BEGIN RECORDS FOR THIS TASK

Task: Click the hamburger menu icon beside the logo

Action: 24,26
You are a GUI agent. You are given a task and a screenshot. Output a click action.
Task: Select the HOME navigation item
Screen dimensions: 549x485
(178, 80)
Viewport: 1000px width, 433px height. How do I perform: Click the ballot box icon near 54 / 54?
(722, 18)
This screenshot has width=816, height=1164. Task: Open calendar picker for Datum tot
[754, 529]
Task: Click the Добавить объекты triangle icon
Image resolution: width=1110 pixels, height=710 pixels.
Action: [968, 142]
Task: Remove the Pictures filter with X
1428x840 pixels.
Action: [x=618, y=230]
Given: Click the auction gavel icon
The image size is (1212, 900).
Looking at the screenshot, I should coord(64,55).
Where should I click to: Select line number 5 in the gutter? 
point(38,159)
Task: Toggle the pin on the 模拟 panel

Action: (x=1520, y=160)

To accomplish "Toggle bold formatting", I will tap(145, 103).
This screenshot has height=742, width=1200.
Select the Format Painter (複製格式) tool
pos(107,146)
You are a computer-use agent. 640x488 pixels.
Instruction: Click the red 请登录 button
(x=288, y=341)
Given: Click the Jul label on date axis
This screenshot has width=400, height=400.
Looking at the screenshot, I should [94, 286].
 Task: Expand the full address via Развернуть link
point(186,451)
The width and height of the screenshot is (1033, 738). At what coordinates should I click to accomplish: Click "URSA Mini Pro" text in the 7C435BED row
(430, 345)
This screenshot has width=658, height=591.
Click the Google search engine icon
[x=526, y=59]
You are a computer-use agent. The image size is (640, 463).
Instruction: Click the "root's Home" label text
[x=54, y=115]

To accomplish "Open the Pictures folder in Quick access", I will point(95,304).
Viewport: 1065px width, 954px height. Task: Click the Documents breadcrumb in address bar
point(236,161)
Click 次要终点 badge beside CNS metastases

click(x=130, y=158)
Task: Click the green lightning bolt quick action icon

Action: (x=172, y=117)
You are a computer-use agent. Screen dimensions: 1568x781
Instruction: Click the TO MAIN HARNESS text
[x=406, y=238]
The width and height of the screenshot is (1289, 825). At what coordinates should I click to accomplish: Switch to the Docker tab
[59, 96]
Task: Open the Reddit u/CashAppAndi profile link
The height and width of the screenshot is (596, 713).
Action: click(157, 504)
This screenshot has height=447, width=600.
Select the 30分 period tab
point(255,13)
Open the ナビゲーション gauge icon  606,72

END RECORDS FOR THIS TASK

■ TASK PROMPT: In how many lines of the data does the word "will" appear? Respond with the number and nothing more.

■ ANSWER FOR THE TASK: 2